* [TASK SET]
**A)** Decide whether each statement agrees with the passage on the Senate torture report, answering yes or no and quoting the deciding words: (i) Litt's appointment depended on his agreeing to recuse himself from matters involving former clients; (ii) an independent outside reviewer settled whether overseeing the report's publication posed a conflict of interest; (iii) the two journalists told the CIA public affairs office in advance before releasing their documentary.
**B)** Carry on the passage about the Senate torture report and the naming of Alfreda Bikowsky from its final sentence.

* [READING TEXT]
###
However, the biggest problem posed here by Litt was not his disingenuous argument, but rather his debating the issue with Senate investigators to begin with. In hearings regarding his appointment to the ODNI, the issue arose that his holding general counsel could appear to present a conflict of interest, given that he had previously represented CIA torturers as a private attorney — including Alfreda Bikowsky. In fact, his appointment was “contingent upon his agreement to recuse himself from situations that involved his former clients,” and he swore that he would “not participate personally and substantially in any particular matter involving these clients.”
As one would hope, the question did arise, of whether overseeing the torture report’s publication represented exactly that appearance of a conflict of interest. Yet, as should not surprise any observer of the past 15 years of Congressional “investigations,” the answer to this question was sought from none other than Litt’s own direct subordinate (a “conflict of interest” in the colloquial sense, one might argue). Naturally, she did not anger her boss, answering that there could be no appearance of a conflict of interest. This non-conflict (squared) led to a stalemate between congressional overseers and Litt over the issue of pseudonyms for his former clients, delaying the report’s release by several months.[35] And thus, there are no pseudonyms for agents amidst the rather difficult-to-follow Senate torture report.
The Intelligence Identities Protection Act: protecting CIA criminals
One might wonder, then, how we even know Alfreda Bikowsky’s name, not to mention so many details of her extremely prolific career as a CIA criminal. For that, credit lies largely with two independent journalists — Rory O’Connor and Ray Nowosielski — who, in exemplary fashion, gathered the few details they had about a CIA mystery woman (her penchant for torture, her involvement in the failures enabling the 9/11 attacks, her former position in Alec Station and, thanks to Adam Goldman, both her middle name and that her first name was unique), and started Googling. As related by John Cook, once they were relatively certain the “Alfreda Frances Bikowsky” nominated to foreign service by the Department of State in 2008 was the woman they were looking for, they started dropping that name to her colleagues in interviews; the lack of correction from interviewees offered the journalists their answer.[36] When they were ready to release a documentary in which they planned to name her, they emailed the CIA public affairs office to give advance notice, out of an abundance of caution.
###
* [GIVEN INFORMATION]
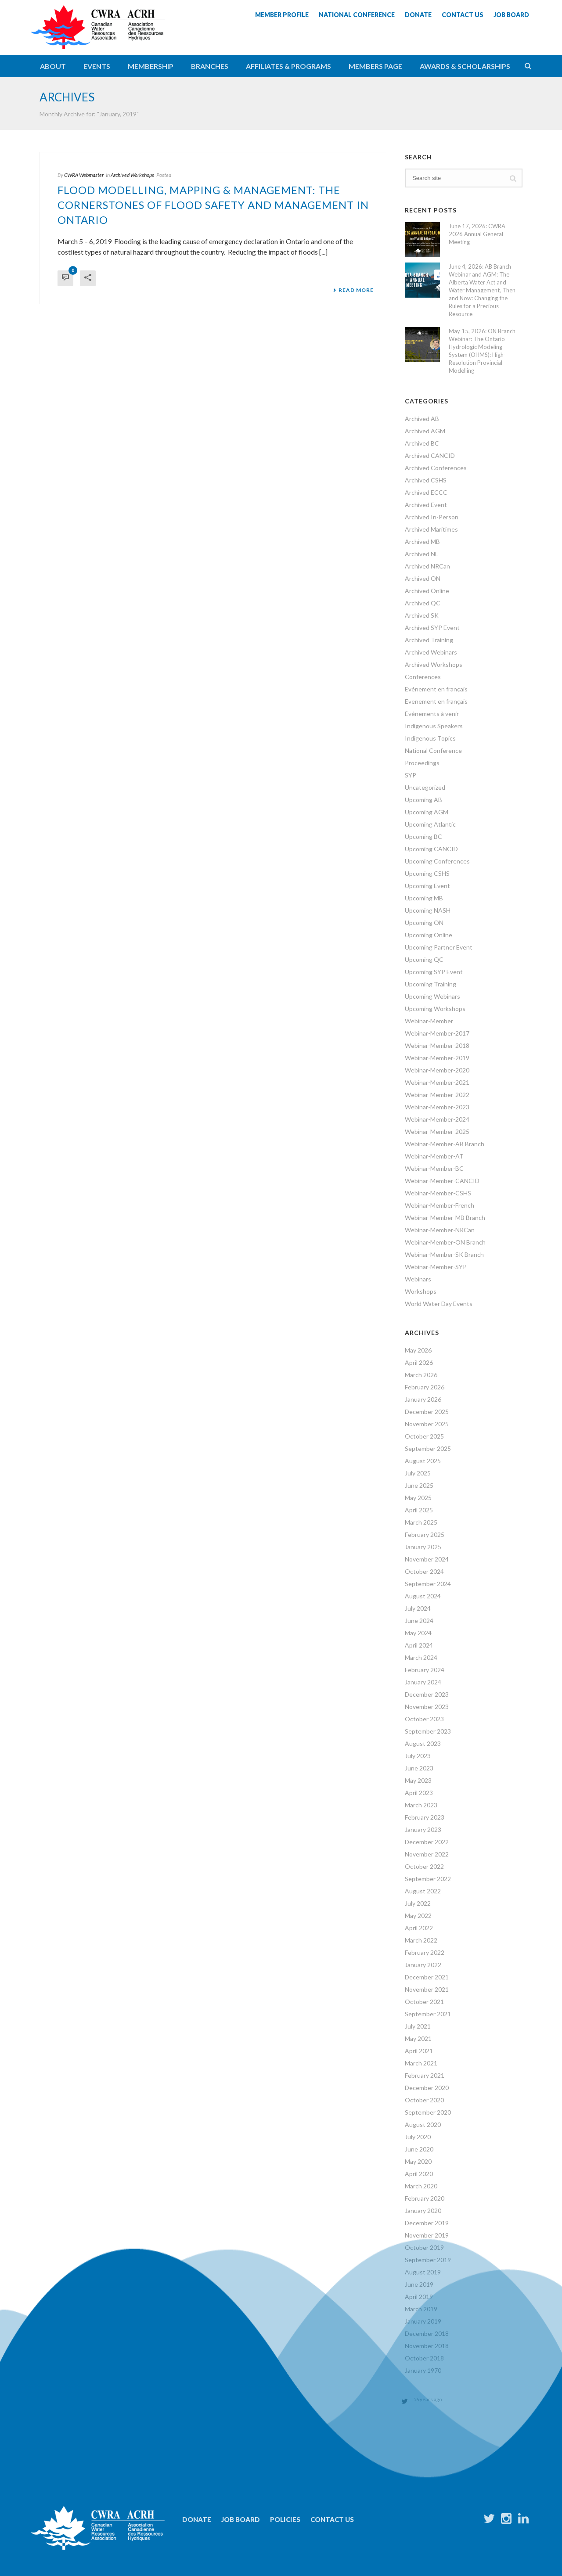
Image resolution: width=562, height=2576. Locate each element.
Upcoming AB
###
* [WRITTEN ANSWERS]
**A)**
(i) Yes: "contingent upon his agreement to recuse himself from situations that involved his former clients"
(ii) No: "the answer to this question was sought from none other than Litt’s own direct subordinate"
(iii) Yes: "they emailed the CIA public affairs office to give advance notice"

**B)**
Which brings us to yet another cover-up by the CIA. In response to their notice to the CIA, those journalists received an unprecedented threat: if they released the names of Bikowsky and Michael Ann Casey (which they also discovered), they would be pursued for violating the Intelligence Identities Protection Act (IIPA), a law never before applied against journalists. Publishing Bikowsky’s name in connection to the September 11th attacks — which occurred when she was not undercover — seems to have warranted threatening such an over-reaction as would likely violate the First Amendment’s protections for the press. Still, the CIA’s warning successfully chilled the journalists, who redacted her name from their film.[37] It is worth noting that this is the law Kiriakou was charged with violating, in disclosing information about the program’s participants to journalists.
Continuing claims by the CIA and other intelligence agencies in the U.S. and abroad, that information which could serve as evidence in their prosecution must remain classified due to national security concerns, are simply not believable. Securing this information from the “dangers” of independent overseers, judges, and lawyers cannot make the U.S. “more secure”; it has often done — demonstrably — the opposite. However, it must be noted that it is federal judges who have continually acquiesced to claims of state secrets privilege; in the case of the Aulaqi family, denying even American citizens posthumous “justice.” Further, the Senate could have released a much more thorough report on the RDI, yet they too have acquiesced to an ongoing CIA cover-up. It is not U.S. interests in even the broadest sense that are protected by the attempts of the Judiciary and Legislature not to step on the toes of a zealously abusive executive, it is criminals, sadists, and human rights violators acting maliciously in your and my name.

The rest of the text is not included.